Avant l’ère Meiji, les lutteurs de la division makunouchi exécutaient le kashiwade et le shiko pendant la cérémonie d’entrée sur le ring, d’une manière comparable à celle des yokozuna aujourd’hui, une main tendue avant de frapper le sol de leurs pieds pour faire montre de leur force et de leur équilibre. Cependant, alors que les compétitions dans la division devenaient de plus en plus nombreuses, non plus dix, comme c’était le cas, traditionnellement, le fait qu’un si grand nombre de lutteurs aussi imposants exécutent le shiko, massés autour du ring, est devenu problématique, si ce n’est dangereux.

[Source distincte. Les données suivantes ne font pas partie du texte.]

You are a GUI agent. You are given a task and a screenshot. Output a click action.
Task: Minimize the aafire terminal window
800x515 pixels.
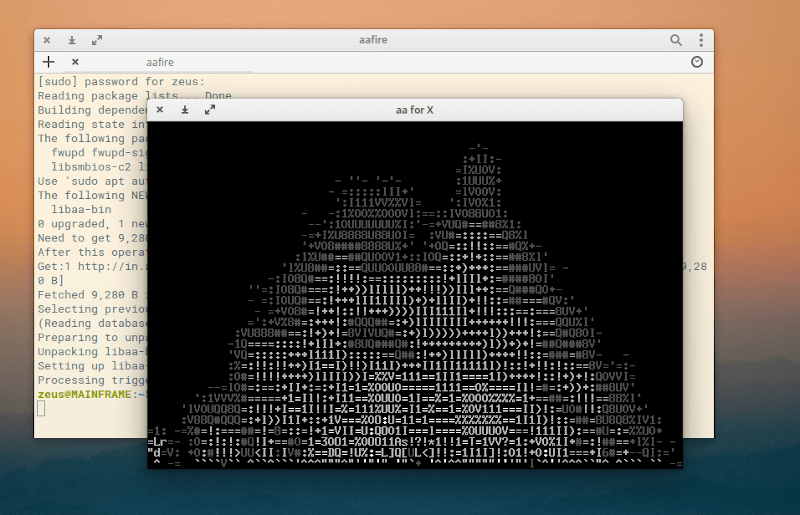72,41
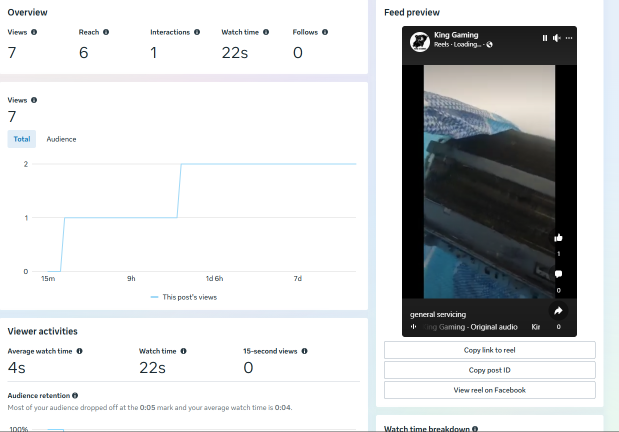This screenshot has width=619, height=432.
Task: Switch to the Audience views tab
Action: tap(61, 139)
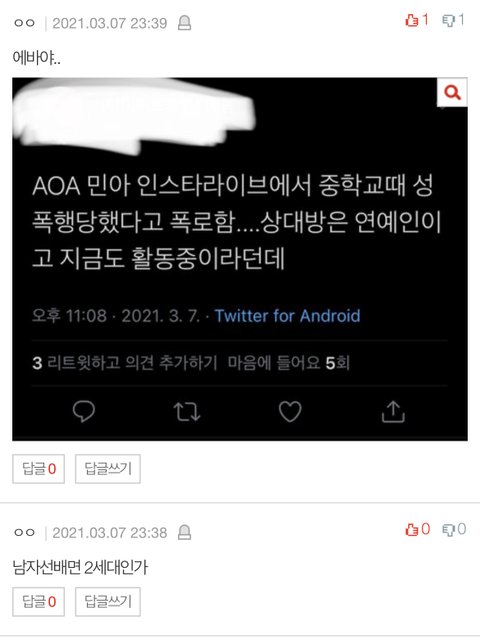Click 답글쓰기 under the 남자선배면 comment

(108, 602)
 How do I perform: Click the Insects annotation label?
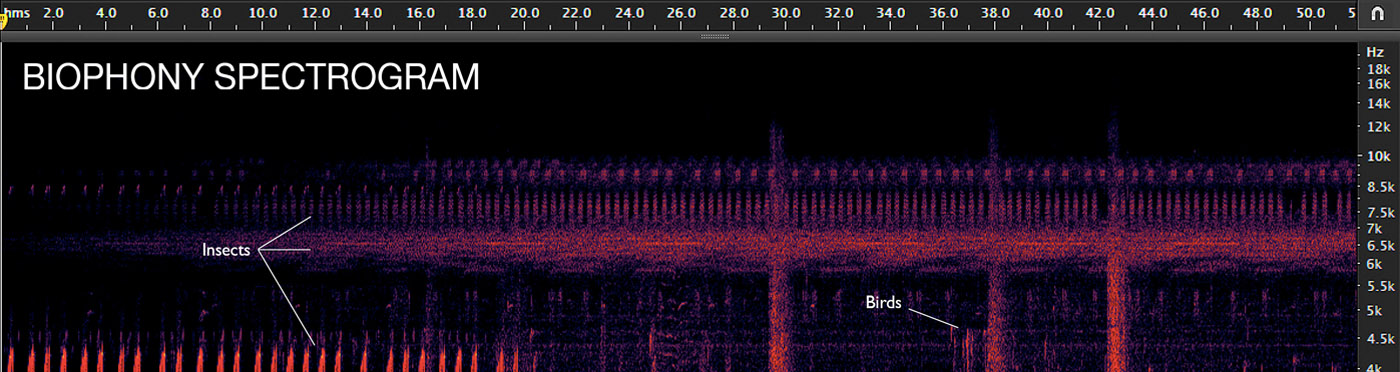pos(226,250)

Le shiko sera ainsi plus tard supprimé, si bien qu’aujourd’hui, les lutteurs applaudissent et lèvent les deux mains en l’air avant de soulever légèrement leur keshô mawashi, qu’ils portent pour la cérémonie.
La coutume qui consiste à appeler le nom de chaque lutteur au moment de leur montée sur le ring, le dohyô-iri, est également relativement nouvelle. Traditionnellement, les lutteurs entraient et sortaient du ring pendant la cérémonie de façon plutôt sobre, sans guère de considération pour leur rang ou leur écurie. Le système actuel, où les lutteurs sont conduits à l’arène par ordre de rang par un arbitre (gyôji) et foulent le dohyô lorsque leur nom est appelé, n’a été adopté qu’en 1965 pour rendre la cérémonie plus intéressante pour les spectateurs.

Des lutteurs forment un cercle lors de la cérémonie d’entrée sur le ring. Ce rituel a lieu seulement avant le début des combats dans les deux divisions les plus élevées : jûryô et makunouchi. (© Jiji)
Le dohyô-iri des yokozuna suit les rituels exécutés par la division makunouchi lors de leur entrée sur le ring. Il a été exécuté pour la première fois en 1789 par Tanikaze et Onogawa, les deux premiers lutteurs officiellement détenteurs du rang de yokozuna. Selon des archives, les lutteurs portaient un keshô mawashi et à la taille, une corde blanche épaisse spéciale appelée shimenawa. Ils étaient les uns après les autres conduits sur le ring par un assistant (tsuyuharai), muni d’un grand sabre. La forme prise par les cérémonies d’entrée sur le ring demeure inconnue mais la coutume voulait qu’elle corresponde à leur rang de yokozuna et que les lutteurs soient conduits sur le ring de façon sobre.
Le dohyô-iri chez les yokozuna a pris de l’ampleur au cours des décennies suivantes, avec l’ajout de nouveaux éléments, comme le fait de se lever lentement après s’être accroupi, avec un bras ou les deux tendus après avoir exécuté un shiko (piétinement). Deux formes différentes verront finalement le jour, le style shiranui, qui se distingue par le fait d’avoir les deux bras ouverts et le style unryû, où le bras gauche est incliné vers l’avant et le bras tendu de l’autre côté.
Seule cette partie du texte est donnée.